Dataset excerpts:
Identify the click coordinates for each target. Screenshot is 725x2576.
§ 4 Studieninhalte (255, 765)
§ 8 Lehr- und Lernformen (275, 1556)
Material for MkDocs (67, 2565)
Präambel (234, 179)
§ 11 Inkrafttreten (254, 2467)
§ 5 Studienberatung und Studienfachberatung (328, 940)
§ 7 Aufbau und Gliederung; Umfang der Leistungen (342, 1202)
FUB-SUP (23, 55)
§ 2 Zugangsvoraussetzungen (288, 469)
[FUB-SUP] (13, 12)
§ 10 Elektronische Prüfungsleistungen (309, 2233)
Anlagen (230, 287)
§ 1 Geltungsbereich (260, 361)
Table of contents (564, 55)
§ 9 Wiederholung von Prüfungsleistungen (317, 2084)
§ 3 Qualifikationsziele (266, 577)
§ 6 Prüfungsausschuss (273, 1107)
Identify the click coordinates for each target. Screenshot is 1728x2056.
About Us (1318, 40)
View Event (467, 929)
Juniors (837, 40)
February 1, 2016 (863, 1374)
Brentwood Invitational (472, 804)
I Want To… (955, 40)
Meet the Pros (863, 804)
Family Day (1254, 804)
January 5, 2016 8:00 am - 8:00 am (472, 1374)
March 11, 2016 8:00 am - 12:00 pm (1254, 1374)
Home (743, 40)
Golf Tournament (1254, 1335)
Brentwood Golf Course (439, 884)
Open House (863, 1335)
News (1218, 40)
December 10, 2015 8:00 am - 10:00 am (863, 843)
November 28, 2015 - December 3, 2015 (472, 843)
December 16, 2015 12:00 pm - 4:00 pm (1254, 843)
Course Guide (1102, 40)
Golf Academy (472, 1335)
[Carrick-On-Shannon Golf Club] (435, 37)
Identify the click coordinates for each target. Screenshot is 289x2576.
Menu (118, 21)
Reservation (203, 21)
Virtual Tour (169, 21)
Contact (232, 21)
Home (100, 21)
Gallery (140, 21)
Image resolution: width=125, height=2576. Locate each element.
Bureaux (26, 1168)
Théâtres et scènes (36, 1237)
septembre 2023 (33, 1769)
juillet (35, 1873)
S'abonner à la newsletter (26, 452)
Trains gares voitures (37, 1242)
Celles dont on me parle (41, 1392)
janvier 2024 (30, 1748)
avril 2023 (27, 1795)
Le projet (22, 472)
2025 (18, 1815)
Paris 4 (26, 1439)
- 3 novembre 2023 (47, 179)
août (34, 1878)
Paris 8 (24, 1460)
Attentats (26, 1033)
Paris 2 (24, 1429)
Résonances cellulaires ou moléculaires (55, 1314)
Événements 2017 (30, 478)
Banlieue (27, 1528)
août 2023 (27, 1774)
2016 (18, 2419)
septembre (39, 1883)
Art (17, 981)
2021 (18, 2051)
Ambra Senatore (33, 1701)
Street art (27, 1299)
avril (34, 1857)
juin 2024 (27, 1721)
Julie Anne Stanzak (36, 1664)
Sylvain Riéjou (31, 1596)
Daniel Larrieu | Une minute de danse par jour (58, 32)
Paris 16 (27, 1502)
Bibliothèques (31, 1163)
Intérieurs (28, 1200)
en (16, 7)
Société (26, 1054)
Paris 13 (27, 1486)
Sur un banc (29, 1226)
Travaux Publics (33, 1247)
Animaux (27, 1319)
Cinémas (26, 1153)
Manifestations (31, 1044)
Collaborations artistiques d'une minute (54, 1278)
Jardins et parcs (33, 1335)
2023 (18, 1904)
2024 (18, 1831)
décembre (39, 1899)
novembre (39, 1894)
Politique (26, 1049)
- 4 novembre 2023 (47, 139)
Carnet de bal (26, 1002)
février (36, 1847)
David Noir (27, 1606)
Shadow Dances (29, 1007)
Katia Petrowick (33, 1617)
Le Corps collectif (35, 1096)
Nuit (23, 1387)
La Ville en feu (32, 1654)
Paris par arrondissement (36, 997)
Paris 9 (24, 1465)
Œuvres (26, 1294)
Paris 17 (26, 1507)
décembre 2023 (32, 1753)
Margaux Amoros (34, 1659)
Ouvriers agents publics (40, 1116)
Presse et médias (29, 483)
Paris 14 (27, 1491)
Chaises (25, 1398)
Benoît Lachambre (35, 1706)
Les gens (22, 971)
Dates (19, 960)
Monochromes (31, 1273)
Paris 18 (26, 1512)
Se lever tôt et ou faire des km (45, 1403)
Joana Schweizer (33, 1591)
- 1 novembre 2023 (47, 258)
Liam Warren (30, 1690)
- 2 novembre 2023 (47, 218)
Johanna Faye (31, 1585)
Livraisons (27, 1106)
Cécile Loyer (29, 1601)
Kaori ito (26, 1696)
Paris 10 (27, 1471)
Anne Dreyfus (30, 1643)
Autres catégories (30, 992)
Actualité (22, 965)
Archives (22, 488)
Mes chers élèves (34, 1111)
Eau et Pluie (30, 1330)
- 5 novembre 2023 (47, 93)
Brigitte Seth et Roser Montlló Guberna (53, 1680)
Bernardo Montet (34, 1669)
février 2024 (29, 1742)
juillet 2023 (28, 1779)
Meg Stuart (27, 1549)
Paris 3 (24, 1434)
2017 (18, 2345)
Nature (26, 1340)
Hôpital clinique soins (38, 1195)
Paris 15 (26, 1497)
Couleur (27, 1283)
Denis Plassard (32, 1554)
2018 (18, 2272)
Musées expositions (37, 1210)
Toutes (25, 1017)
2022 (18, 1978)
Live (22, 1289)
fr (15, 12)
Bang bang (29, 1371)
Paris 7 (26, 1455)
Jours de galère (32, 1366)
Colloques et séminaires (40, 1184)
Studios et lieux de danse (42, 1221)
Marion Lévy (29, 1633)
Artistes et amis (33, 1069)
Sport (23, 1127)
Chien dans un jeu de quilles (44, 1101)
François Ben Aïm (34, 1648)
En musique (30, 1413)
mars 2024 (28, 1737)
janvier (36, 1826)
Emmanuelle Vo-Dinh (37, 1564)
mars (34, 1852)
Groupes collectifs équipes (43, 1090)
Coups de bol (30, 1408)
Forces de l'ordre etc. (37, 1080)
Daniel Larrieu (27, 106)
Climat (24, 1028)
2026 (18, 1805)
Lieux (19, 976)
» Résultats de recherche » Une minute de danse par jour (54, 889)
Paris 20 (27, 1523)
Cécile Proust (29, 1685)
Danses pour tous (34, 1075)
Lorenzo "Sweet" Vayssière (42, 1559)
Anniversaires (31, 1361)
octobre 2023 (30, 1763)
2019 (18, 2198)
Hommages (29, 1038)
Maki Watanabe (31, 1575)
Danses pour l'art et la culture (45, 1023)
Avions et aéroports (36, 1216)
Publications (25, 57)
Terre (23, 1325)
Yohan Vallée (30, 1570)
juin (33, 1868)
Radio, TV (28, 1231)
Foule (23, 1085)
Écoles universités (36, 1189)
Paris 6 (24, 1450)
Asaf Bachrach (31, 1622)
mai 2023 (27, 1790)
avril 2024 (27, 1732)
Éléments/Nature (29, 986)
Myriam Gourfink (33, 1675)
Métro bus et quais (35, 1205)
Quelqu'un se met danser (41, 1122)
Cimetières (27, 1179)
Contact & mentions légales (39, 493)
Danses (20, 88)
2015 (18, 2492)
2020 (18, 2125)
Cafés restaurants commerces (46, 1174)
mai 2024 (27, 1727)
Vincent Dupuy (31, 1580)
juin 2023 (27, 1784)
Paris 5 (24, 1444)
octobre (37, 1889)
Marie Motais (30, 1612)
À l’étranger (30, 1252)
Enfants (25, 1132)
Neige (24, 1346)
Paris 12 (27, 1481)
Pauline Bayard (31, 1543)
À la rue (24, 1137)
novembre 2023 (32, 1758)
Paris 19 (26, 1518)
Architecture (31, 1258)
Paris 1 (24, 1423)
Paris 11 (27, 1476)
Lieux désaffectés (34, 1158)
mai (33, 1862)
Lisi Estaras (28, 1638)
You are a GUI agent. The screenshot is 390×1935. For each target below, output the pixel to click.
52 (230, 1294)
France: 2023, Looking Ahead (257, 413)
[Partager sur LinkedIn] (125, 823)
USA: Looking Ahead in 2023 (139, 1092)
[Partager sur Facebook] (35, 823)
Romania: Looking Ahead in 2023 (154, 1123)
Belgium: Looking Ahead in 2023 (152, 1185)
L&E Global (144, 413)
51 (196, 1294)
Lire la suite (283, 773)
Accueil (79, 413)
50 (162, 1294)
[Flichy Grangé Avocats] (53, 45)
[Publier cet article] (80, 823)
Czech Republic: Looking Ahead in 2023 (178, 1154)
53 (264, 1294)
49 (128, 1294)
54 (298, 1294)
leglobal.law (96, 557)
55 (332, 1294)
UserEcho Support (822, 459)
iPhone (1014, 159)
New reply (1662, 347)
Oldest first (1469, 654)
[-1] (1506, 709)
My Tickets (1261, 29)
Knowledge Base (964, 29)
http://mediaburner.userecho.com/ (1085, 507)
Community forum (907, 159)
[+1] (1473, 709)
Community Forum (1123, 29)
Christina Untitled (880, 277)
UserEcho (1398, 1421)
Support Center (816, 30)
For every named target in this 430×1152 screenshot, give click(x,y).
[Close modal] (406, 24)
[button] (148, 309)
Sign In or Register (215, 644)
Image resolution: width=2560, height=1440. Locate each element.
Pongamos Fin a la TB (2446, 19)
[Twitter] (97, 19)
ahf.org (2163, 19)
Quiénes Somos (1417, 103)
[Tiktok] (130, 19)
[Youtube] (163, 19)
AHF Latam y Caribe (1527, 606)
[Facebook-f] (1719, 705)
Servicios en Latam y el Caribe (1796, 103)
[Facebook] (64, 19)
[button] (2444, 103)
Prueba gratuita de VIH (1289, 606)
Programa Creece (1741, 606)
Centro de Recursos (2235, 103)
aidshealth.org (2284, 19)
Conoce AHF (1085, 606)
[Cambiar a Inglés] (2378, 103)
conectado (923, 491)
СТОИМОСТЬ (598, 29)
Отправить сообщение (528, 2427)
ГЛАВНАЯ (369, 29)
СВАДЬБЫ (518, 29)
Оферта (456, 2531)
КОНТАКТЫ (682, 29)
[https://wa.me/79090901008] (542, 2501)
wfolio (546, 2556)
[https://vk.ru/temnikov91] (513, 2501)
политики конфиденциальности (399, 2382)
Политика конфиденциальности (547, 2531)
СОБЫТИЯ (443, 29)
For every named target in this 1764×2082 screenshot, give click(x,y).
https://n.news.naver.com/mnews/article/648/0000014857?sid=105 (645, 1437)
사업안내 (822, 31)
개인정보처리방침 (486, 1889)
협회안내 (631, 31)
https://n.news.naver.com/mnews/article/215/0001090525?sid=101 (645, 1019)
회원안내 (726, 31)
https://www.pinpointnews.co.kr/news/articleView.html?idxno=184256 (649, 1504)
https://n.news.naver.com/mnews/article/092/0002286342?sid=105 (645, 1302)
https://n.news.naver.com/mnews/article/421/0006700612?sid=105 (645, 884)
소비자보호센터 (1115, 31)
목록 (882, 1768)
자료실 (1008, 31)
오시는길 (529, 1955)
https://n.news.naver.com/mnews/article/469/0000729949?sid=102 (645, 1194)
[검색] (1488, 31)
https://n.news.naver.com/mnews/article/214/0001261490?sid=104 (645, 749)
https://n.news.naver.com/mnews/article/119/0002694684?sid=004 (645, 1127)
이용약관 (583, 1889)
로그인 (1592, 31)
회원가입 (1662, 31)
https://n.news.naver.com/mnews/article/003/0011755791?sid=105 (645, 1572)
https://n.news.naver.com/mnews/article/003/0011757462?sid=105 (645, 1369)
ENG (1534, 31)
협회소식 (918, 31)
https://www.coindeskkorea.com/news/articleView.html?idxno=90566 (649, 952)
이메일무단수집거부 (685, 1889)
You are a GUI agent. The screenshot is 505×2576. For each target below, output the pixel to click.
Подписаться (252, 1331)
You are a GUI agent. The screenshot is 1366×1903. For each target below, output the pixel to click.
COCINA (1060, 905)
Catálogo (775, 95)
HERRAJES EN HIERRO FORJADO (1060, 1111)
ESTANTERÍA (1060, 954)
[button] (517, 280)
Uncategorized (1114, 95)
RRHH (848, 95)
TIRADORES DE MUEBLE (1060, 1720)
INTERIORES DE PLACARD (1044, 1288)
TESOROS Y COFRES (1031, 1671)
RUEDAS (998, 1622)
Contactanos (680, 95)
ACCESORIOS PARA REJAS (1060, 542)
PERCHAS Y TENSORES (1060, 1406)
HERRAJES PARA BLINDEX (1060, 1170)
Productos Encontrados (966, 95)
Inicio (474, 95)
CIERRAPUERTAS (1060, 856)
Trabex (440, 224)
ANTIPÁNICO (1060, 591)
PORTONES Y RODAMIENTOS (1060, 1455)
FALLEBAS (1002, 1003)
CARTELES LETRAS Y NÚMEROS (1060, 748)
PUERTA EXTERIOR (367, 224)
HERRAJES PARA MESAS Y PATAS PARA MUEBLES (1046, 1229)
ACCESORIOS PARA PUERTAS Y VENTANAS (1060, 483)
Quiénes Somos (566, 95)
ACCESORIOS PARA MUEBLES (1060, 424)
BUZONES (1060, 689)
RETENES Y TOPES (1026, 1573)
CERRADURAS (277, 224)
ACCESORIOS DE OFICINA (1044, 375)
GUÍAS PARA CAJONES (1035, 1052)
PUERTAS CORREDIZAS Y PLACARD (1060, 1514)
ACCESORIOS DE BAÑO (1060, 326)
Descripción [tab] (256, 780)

EXERCISE AIM: Copy down every line of the entries containing the word "Looking".

RESULT:
France: 2023, Looking Ahead (257, 413)
USA: Looking Ahead in 2023 (139, 1092)
Romania: Looking Ahead in 2023 (154, 1123)
Belgium: Looking Ahead in 2023 (152, 1185)
Czech Republic: Looking Ahead in 2023 (178, 1154)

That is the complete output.